Source data →
:::::

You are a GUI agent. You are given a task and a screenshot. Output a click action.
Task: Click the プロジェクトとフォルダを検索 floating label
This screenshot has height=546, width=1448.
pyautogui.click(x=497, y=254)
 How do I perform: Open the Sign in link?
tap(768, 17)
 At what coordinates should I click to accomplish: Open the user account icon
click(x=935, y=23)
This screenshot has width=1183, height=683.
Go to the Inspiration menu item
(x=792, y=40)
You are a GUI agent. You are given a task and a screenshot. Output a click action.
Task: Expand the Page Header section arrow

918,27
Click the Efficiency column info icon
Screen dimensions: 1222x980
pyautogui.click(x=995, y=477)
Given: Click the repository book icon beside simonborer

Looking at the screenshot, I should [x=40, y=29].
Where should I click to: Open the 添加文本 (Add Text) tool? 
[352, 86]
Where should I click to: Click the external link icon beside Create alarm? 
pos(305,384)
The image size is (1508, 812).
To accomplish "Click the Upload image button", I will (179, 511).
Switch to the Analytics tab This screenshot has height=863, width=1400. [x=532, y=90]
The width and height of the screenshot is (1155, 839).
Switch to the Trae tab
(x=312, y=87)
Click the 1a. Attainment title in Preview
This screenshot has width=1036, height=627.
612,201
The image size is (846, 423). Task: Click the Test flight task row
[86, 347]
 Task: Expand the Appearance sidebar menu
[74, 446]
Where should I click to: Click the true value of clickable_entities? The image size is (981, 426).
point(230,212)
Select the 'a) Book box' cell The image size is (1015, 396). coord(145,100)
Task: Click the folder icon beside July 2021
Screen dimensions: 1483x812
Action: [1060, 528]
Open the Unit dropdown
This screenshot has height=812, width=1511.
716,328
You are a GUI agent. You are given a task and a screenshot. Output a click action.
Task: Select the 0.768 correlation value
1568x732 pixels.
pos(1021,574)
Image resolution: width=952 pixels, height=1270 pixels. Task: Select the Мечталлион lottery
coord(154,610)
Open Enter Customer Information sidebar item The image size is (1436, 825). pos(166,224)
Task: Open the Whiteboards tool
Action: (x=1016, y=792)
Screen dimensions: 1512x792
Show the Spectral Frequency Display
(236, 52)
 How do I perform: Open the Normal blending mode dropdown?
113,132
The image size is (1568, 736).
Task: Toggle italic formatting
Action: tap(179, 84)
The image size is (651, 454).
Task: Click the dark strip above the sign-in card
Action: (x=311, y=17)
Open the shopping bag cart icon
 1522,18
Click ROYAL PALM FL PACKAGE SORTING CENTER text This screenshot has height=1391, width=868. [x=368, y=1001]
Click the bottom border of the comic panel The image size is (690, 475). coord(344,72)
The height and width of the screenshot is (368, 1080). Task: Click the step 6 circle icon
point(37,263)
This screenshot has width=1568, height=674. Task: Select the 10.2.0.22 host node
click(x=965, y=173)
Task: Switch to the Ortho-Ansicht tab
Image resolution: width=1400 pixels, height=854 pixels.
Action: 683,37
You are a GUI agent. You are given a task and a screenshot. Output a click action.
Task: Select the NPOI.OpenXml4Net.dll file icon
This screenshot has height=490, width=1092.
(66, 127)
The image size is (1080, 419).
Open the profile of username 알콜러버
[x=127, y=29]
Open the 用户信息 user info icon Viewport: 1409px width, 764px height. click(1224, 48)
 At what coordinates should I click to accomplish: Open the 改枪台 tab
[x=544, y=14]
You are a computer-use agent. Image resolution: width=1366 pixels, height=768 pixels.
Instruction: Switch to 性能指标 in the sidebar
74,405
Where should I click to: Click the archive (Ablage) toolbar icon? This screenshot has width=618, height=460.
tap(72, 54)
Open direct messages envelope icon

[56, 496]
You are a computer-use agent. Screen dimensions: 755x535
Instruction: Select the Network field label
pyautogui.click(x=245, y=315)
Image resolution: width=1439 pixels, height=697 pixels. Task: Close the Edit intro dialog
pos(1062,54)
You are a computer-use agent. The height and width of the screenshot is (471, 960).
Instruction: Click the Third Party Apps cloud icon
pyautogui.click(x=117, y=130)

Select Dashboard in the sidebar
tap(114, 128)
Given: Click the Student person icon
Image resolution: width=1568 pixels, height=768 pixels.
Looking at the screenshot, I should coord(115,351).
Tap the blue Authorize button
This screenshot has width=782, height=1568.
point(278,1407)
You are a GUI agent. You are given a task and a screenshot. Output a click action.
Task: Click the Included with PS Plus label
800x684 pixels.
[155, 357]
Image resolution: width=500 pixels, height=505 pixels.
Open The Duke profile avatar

:::::

EXERCISE BRIEF → Transcribe every one of the items above, keeping each line the same as it appears.

RESPONSE TO THE TASK →
You are a GUI agent. You are given a task and a screenshot. Output a click action.
Task: Click the プロジェクトとフォルダを検索 floating label
This screenshot has height=546, width=1448.
pyautogui.click(x=497, y=254)
 How do I perform: Open the Sign in link?
tap(768, 17)
 At what coordinates should I click to accomplish: Open the user account icon
click(x=935, y=23)
This screenshot has width=1183, height=683.
Go to the Inspiration menu item
(x=792, y=40)
You are a GUI agent. You are given a task and a screenshot. Output a click action.
Task: Expand the Page Header section arrow

918,27
Click the Efficiency column info icon
Screen dimensions: 1222x980
pyautogui.click(x=995, y=477)
Given: Click the repository book icon beside simonborer

Looking at the screenshot, I should [x=40, y=29].
Where should I click to: Open the 添加文本 (Add Text) tool? 
[352, 86]
Where should I click to: Click the external link icon beside Create alarm? 
pos(305,384)
The image size is (1508, 812).
To accomplish "Click the Upload image button", I will (179, 511).
Switch to the Analytics tab This screenshot has height=863, width=1400. [x=532, y=90]
The width and height of the screenshot is (1155, 839).
Switch to the Trae tab
(x=312, y=87)
Click the 1a. Attainment title in Preview
This screenshot has width=1036, height=627.
612,201
The image size is (846, 423). Task: Click the Test flight task row
[86, 347]
 Task: Expand the Appearance sidebar menu
[74, 446]
Where should I click to: Click the true value of clickable_entities? The image size is (981, 426).
point(230,212)
Select the 'a) Book box' cell The image size is (1015, 396). coord(145,100)
Task: Click the folder icon beside July 2021
Screen dimensions: 1483x812
Action: [1060, 528]
Open the Unit dropdown
This screenshot has height=812, width=1511.
716,328
You are a GUI agent. You are given a task and a screenshot. Output a click action.
Task: Select the 0.768 correlation value
1568x732 pixels.
pos(1021,574)
Image resolution: width=952 pixels, height=1270 pixels. Task: Select the Мечталлион lottery
coord(154,610)
Open Enter Customer Information sidebar item The image size is (1436, 825). pos(166,224)
Task: Open the Whiteboards tool
Action: (x=1016, y=792)
Screen dimensions: 1512x792
Show the Spectral Frequency Display
(236, 52)
 How do I perform: Open the Normal blending mode dropdown?
113,132
The image size is (1568, 736).
Task: Toggle italic formatting
Action: tap(179, 84)
The image size is (651, 454).
Task: Click the dark strip above the sign-in card
Action: (x=311, y=17)
Open the shopping bag cart icon
 1522,18
Click ROYAL PALM FL PACKAGE SORTING CENTER text This screenshot has height=1391, width=868. [x=368, y=1001]
Click the bottom border of the comic panel The image size is (690, 475). coord(344,72)
The height and width of the screenshot is (368, 1080). Task: Click the step 6 circle icon
point(37,263)
This screenshot has width=1568, height=674. Task: Select the 10.2.0.22 host node
click(x=965, y=173)
Task: Switch to the Ortho-Ansicht tab
Image resolution: width=1400 pixels, height=854 pixels.
Action: 683,37
You are a GUI agent. You are given a task and a screenshot. Output a click action.
Task: Select the NPOI.OpenXml4Net.dll file icon
This screenshot has height=490, width=1092.
(66, 127)
The image size is (1080, 419).
Open the profile of username 알콜러버
[x=127, y=29]
Open the 用户信息 user info icon Viewport: 1409px width, 764px height. click(1224, 48)
 At what coordinates should I click to accomplish: Open the 改枪台 tab
[x=544, y=14]
You are a computer-use agent. Image resolution: width=1366 pixels, height=768 pixels.
Instruction: Switch to 性能指标 in the sidebar
74,405
Where should I click to: Click the archive (Ablage) toolbar icon? This screenshot has width=618, height=460.
tap(72, 54)
Open direct messages envelope icon

[56, 496]
You are a computer-use agent. Screen dimensions: 755x535
Instruction: Select the Network field label
pyautogui.click(x=245, y=315)
Image resolution: width=1439 pixels, height=697 pixels. Task: Close the Edit intro dialog
pos(1062,54)
You are a computer-use agent. The height and width of the screenshot is (471, 960).
Instruction: Click the Third Party Apps cloud icon
pyautogui.click(x=117, y=130)

Select Dashboard in the sidebar
tap(114, 128)
Given: Click the Student person icon
Image resolution: width=1568 pixels, height=768 pixels.
Looking at the screenshot, I should coord(115,351).
Tap the blue Authorize button
This screenshot has width=782, height=1568.
point(278,1407)
You are a GUI agent. You are given a task and a screenshot. Output a click action.
Task: Click the Included with PS Plus label
800x684 pixels.
[155, 357]
Image resolution: width=500 pixels, height=505 pixels.
Open The Duke profile avatar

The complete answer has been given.